» Work to do
Starting at the line that contains "You are a GUI" and stopping after the line that contains "Screen dimensions: 1047x694", rewrite those lines with "price scale" changed to "price axis" and everything else unchanged.

» Input records

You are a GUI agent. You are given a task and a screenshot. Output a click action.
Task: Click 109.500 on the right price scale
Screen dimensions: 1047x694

--

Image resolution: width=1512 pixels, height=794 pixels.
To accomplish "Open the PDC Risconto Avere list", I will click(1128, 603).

* * *

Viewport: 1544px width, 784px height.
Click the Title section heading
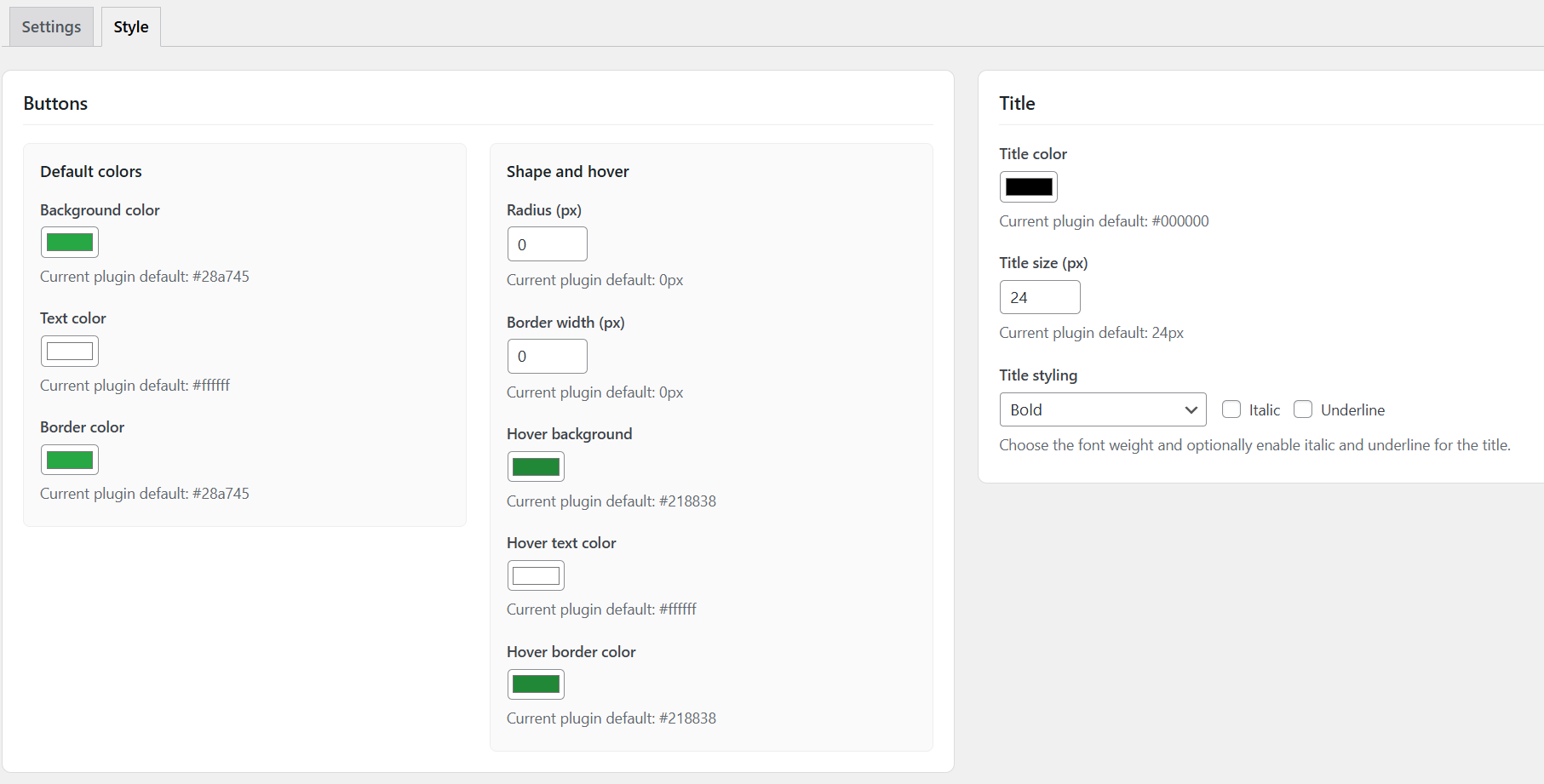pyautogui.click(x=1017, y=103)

» Reply
You are a GUI agent. You are given a task and a screenshot. Output a click action.
Task: Click 109.500 on the right price axis
Screen dimensions: 1047x694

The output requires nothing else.